Wednesday of the Third Week of Lent

 Lectionary: 239

“Do not think that I have come to abolish the law or the prophets.
I have come not to abolish but to fulfill.
Amen, I say to you, until heaven and earth pass away,
not the smallest letter or the smallest part of a letter
will pass from the law,
until all things have taken place.


Moses commanded his people to, "hear the statutes and decrees which I am teaching you to observe, that you may live, and may enter in and take possession of the land." By his life, death, and resurrection the Lord Jesus obeyed Moses and the Law of God. That was how he fulfilled the law. And it is what he teaches us. 

Human traditions inevitably color and shade our understandings of what the Lord requires of us. We pore through the scriptures searching for understanding, and then we recall how these passages have been read, understood, and lived throughout the centuries.

As I understand kosher is how the Jews interpret an obscure passage, "You shall not boil a young goat in its mother’s milk." It appears three times in the Torah: Exodus 23:19, 34:26, and Deuteronomy 14:21. Devout Jews cannot suppose a prohibition which is repeated twice should be dismissed as no longer relevant. Can we say, "Well, we don't live in the desert anymore; we neither keep goats nor eat their young; and so God's severe warning means nothing to us?" 

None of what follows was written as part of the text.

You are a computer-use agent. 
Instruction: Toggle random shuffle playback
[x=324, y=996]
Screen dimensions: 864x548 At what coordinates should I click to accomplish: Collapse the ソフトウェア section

Rather, they find a way to make it relevant in today's world. And so they keep separate pans and dishes for meat and milk, never allowing the one to touch the other. Is it a matter of life and death? Well, yes and no. No, in the sense that they're not worried about ordinary contamination; and yes, in the sense that they love the Lord and receive his holy Word with enormous gratitude. 

Often, Christians and Catholics in a post-modern, post-Christian, and post-scientific world, with every confidence that we now in live in an anthropocentric world which we humans have created over the course of several millennia, decide that we can pick and choose what we believe and how we should worship God. If our ancestors scrupulously attended Church every Sunday, well, "the times have changed," and we need not be so scrupulous. 

But who changed the times, and why? And was it with an awareness of God's sovereignty? 

Lent calls us to remember who we are, where we live, when we live, and Who is still our God. Lent reminds us that we must ask God to show us how we should live today. How do we respond to the beggars at every corner in every major city? How do we accommodate today's aliens, orphans, and widows when their shear numbers threaten to overwhelm our systems? We are afraid to ask why there are so many but we dare not dismiss God's concern for them. Perhaps times have not changed!  

Clearly, God has serious regard for those who are socially and economically vulnerable, and we should have the same regard. Saying. "They've brought it on themselves and their plight is no concern of mine" does not answer any prophet in the Old or New Testament. 

Lent calls us to our senses,. We must follow the prodigal son from the pig sty to our Father's house, confess our sins, and do penance.